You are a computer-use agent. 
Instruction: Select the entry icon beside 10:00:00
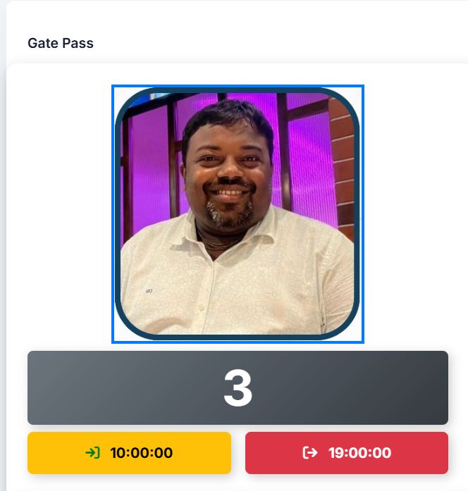(93, 453)
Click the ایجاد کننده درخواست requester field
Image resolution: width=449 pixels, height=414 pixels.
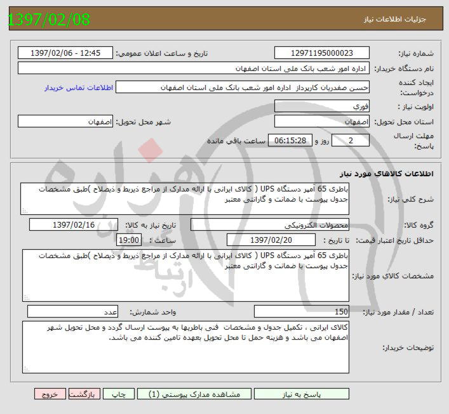tap(243, 87)
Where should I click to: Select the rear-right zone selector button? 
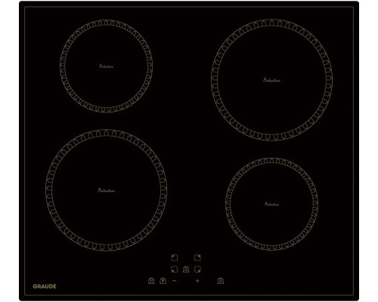point(197,257)
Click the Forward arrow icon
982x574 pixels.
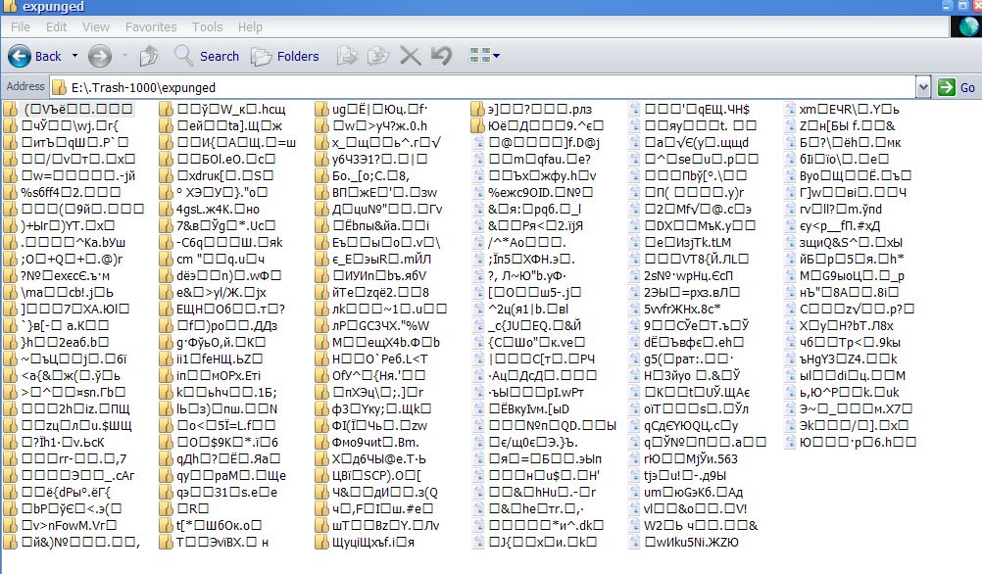coord(100,57)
+---+
## TO DO:
Although the entries contain pictures, copy everything else in them exactly.

## SOLVED EXERCISE:
You are a computer-use agent. 
Instruction: Select the entry icon beside 10:00:00
(93, 453)
Click the ایجاد کننده درخواست requester field
Image resolution: width=449 pixels, height=414 pixels.
tap(243, 87)
Where should I click to: Select the rear-right zone selector button? 
point(197,257)
Click the Forward arrow icon
982x574 pixels.
coord(100,57)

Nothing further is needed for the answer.